Task instructions>
For the data below, the lines that hold "новые" should be counted; only the resulting number is expected.

Task material>
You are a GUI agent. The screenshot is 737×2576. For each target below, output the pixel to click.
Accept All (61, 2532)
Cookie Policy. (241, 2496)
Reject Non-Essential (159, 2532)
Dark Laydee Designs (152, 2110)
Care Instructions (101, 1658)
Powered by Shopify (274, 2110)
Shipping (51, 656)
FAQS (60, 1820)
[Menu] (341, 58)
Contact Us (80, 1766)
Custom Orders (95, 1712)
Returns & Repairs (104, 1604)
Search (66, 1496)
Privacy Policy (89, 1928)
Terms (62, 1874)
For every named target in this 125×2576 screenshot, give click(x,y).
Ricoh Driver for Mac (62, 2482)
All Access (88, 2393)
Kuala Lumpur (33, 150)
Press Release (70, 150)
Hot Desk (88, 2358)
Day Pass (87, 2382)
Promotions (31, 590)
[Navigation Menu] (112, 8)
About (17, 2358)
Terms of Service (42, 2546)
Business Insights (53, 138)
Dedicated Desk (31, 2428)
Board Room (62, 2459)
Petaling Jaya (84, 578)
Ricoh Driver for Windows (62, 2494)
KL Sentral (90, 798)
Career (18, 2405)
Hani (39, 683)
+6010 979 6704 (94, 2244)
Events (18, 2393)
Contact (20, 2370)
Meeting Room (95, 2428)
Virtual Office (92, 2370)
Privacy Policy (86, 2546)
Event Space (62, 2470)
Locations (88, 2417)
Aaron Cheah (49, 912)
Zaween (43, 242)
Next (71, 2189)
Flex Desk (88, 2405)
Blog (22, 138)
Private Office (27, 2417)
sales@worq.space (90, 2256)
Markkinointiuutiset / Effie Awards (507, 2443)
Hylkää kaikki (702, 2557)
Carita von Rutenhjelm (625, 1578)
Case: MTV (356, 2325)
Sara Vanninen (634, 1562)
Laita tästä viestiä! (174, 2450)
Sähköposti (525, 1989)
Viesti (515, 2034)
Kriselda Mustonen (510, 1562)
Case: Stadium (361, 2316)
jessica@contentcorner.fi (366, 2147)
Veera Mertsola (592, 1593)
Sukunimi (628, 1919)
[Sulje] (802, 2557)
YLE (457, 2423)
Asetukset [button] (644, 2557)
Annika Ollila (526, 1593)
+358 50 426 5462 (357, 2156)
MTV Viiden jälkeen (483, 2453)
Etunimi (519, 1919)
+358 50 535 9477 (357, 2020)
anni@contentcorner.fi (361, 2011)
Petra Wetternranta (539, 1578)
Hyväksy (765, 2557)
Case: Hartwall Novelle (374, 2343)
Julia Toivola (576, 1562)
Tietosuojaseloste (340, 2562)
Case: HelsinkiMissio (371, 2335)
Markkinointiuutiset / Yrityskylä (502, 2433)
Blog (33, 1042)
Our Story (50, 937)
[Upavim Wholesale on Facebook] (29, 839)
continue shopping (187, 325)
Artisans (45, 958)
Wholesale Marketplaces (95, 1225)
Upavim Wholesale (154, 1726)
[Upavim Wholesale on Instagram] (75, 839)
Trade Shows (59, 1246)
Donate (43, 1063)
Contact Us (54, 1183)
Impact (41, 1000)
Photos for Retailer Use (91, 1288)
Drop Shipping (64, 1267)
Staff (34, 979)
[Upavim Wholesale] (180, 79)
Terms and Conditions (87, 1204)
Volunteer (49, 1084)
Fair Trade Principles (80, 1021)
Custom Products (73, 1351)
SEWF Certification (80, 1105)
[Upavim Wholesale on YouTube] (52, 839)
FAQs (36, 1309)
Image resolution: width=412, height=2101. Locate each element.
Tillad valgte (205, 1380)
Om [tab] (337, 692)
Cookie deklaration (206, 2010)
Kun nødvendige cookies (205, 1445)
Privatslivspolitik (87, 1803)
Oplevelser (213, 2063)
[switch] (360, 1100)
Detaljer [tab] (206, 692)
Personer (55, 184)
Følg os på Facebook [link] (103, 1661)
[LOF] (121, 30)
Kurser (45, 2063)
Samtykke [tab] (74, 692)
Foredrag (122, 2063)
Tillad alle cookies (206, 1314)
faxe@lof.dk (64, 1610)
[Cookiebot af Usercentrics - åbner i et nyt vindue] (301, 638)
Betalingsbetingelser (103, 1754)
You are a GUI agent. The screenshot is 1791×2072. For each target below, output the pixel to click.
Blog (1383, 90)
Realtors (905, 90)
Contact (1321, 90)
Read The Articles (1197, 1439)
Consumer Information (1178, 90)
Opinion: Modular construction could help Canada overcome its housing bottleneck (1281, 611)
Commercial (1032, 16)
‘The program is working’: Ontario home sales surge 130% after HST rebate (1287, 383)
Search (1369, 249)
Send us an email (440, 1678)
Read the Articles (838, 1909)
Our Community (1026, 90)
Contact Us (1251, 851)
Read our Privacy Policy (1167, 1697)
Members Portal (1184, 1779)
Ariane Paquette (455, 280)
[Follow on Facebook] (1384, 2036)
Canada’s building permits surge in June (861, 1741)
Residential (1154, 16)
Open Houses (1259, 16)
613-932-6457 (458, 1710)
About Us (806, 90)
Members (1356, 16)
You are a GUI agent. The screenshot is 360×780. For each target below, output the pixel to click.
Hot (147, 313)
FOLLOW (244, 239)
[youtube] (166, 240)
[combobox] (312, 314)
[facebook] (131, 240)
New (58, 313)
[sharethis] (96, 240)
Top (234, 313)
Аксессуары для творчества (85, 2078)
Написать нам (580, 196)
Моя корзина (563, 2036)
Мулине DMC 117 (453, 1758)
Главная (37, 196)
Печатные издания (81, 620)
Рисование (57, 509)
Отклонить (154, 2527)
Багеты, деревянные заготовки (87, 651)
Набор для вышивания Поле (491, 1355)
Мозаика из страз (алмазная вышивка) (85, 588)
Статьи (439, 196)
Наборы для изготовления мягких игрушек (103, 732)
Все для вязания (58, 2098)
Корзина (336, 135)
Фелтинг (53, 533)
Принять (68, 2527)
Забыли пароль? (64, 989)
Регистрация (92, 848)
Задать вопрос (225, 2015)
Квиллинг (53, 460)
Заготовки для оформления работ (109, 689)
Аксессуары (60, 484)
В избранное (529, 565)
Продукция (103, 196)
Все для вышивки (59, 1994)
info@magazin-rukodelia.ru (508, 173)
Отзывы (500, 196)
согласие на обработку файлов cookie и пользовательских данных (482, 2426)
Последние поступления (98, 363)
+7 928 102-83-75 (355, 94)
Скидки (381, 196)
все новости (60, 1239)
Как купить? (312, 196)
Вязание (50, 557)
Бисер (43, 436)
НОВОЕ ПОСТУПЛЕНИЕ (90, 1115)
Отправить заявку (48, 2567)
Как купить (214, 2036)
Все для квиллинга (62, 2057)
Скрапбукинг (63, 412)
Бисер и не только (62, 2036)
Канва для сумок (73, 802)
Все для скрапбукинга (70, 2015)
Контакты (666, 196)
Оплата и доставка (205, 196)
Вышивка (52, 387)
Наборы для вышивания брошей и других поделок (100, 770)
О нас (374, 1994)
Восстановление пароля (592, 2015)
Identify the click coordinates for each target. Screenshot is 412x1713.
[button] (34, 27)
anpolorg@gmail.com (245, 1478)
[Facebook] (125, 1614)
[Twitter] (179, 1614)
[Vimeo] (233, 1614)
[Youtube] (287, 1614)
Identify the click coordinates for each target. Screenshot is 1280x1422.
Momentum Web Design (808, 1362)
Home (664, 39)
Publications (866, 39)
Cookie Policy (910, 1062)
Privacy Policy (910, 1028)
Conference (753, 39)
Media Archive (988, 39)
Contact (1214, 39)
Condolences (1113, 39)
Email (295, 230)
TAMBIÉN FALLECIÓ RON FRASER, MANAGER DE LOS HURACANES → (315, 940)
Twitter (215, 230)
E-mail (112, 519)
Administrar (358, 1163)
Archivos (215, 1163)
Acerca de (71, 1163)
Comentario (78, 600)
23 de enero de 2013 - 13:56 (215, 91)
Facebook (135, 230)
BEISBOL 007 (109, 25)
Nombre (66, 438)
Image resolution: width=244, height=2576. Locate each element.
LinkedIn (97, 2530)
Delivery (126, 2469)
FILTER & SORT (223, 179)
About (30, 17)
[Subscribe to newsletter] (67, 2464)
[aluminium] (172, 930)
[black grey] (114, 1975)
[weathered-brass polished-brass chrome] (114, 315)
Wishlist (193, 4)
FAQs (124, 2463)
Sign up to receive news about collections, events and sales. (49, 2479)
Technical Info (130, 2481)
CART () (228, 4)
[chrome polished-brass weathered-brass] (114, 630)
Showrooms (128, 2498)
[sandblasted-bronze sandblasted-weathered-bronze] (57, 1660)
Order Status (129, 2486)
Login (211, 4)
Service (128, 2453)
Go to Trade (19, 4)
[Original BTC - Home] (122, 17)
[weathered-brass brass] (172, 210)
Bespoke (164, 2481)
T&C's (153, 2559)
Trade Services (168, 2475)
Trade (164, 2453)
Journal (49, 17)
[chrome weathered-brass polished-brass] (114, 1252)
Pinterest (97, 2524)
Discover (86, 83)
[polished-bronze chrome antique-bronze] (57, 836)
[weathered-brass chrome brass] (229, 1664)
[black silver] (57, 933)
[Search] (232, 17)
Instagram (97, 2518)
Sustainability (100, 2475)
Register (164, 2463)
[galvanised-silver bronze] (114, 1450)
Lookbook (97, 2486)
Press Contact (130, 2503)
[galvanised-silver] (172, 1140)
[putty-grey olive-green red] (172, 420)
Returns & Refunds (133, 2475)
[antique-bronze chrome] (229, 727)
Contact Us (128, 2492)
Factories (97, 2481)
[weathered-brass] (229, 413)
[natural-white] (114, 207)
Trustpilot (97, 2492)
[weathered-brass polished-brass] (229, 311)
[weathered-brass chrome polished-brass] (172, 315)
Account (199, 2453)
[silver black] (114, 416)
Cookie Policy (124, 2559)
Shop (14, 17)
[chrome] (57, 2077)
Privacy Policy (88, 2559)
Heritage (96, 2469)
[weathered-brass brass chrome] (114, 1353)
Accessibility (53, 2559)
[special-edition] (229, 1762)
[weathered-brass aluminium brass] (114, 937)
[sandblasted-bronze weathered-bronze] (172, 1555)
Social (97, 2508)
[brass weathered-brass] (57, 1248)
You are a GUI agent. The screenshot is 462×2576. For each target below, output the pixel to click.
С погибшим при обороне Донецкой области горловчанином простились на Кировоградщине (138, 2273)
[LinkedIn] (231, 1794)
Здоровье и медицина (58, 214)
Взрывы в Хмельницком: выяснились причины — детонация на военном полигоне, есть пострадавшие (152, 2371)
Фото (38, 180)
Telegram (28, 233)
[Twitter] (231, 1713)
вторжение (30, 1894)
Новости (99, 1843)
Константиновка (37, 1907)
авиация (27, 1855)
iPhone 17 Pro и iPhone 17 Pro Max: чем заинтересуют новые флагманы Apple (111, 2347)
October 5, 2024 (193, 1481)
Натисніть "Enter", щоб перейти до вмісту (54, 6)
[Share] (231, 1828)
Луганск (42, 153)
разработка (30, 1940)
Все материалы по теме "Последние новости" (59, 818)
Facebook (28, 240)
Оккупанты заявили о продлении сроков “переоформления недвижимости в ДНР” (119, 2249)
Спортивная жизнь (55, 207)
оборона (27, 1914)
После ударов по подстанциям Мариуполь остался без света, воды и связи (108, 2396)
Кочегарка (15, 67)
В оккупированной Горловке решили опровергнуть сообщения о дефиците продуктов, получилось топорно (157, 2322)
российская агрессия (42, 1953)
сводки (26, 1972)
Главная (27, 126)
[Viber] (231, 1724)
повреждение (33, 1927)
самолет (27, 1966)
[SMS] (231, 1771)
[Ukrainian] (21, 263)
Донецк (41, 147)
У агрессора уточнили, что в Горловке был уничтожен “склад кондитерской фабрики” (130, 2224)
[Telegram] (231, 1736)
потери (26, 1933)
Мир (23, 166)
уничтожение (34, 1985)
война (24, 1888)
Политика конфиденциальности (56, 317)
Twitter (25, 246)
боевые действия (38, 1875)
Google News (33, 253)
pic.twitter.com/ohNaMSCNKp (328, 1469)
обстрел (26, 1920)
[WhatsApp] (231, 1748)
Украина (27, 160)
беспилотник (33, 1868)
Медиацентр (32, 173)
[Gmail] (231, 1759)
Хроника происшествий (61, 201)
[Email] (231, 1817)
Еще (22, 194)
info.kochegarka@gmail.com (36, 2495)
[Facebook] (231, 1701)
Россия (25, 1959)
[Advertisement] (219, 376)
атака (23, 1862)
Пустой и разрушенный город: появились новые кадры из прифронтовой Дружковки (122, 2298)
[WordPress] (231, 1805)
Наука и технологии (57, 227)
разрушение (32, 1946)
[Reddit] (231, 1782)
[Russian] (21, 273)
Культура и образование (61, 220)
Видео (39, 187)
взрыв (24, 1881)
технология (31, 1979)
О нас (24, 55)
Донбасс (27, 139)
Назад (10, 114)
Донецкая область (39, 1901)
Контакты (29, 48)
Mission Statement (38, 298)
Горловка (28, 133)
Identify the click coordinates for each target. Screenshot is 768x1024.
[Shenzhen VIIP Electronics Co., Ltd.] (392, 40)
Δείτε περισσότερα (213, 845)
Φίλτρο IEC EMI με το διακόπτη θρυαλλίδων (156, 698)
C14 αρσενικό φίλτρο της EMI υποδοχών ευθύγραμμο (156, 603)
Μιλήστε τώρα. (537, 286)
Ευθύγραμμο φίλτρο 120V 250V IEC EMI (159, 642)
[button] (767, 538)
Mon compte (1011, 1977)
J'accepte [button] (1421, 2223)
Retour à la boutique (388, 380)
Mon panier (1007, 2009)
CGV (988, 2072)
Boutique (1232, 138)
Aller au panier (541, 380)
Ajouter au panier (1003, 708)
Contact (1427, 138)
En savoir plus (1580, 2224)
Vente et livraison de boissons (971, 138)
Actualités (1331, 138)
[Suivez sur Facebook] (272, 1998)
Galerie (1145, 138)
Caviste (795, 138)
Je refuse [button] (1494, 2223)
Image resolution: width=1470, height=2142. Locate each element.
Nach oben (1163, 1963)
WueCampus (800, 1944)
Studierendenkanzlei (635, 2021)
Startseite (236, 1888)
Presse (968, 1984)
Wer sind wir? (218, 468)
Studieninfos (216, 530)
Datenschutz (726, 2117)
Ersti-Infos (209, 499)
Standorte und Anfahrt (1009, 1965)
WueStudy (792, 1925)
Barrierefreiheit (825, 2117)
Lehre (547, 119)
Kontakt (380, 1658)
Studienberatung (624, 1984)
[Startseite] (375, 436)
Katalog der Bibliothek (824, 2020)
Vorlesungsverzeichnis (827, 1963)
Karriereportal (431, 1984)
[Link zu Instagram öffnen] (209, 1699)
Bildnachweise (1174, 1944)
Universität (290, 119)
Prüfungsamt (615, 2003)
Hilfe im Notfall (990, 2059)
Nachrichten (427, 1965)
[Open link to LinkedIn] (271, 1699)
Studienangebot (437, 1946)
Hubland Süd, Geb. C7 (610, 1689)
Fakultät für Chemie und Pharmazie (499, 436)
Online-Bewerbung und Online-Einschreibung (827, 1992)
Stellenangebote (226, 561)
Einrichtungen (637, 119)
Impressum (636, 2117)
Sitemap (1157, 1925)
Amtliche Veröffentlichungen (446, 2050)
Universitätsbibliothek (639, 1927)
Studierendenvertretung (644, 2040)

Written response>
2